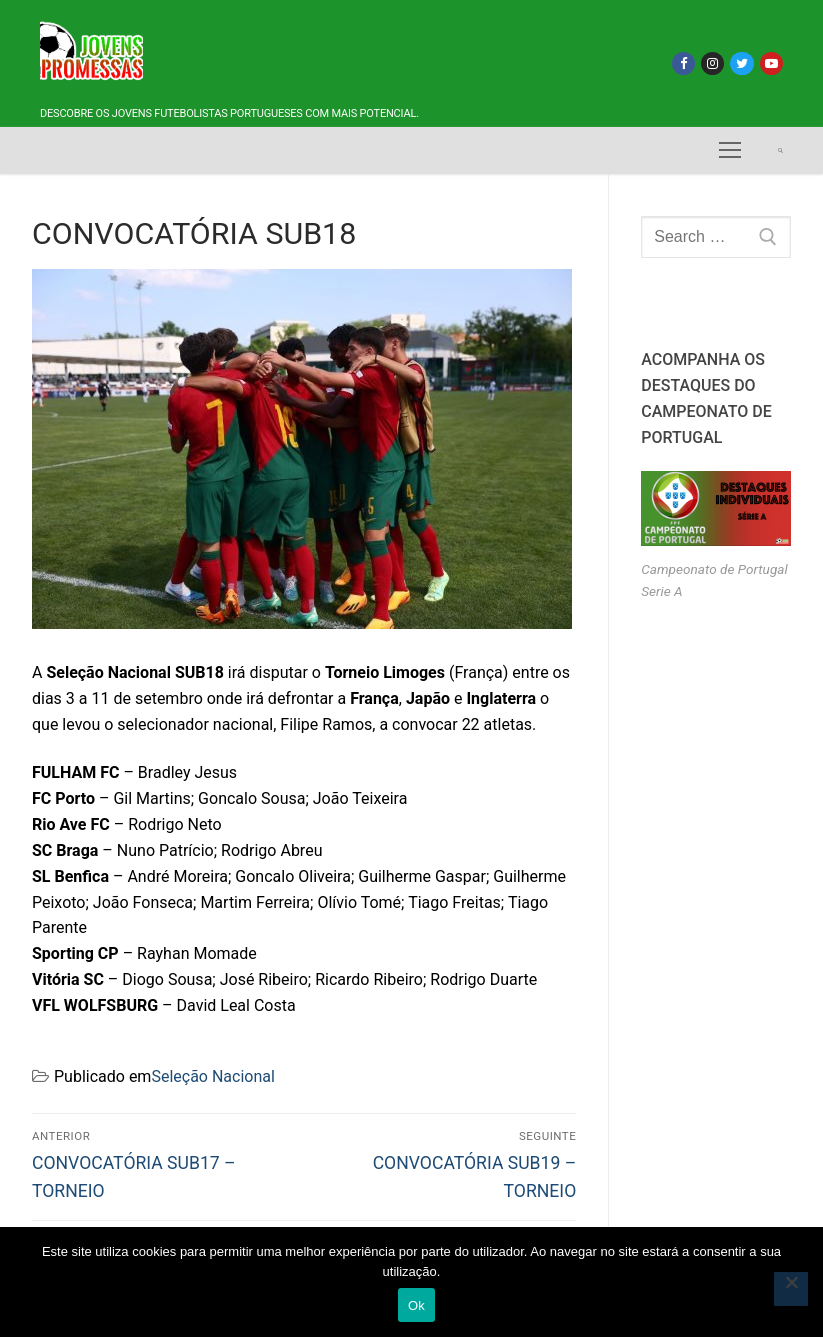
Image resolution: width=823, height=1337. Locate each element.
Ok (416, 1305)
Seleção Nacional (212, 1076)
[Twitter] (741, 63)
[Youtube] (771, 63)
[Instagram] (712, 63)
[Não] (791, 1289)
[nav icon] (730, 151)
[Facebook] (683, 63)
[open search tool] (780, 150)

☆ ☆ ☆

Can you add 138 to every number in the coordinates given as answers across all these entries and write all the lines out again, including the text asking to locate each item? Leave the pictures out.

WRITTEN SOLUTION:
Image resolution: width=823, height=1337. Locate each element.
Ok (554, 1443)
Seleção Nacional (350, 1214)
[Twitter] (879, 201)
[Youtube] (909, 201)
[Instagram] (850, 201)
[Não] (929, 1427)
[nav icon] (868, 289)
[Facebook] (821, 201)
[open search tool] (918, 288)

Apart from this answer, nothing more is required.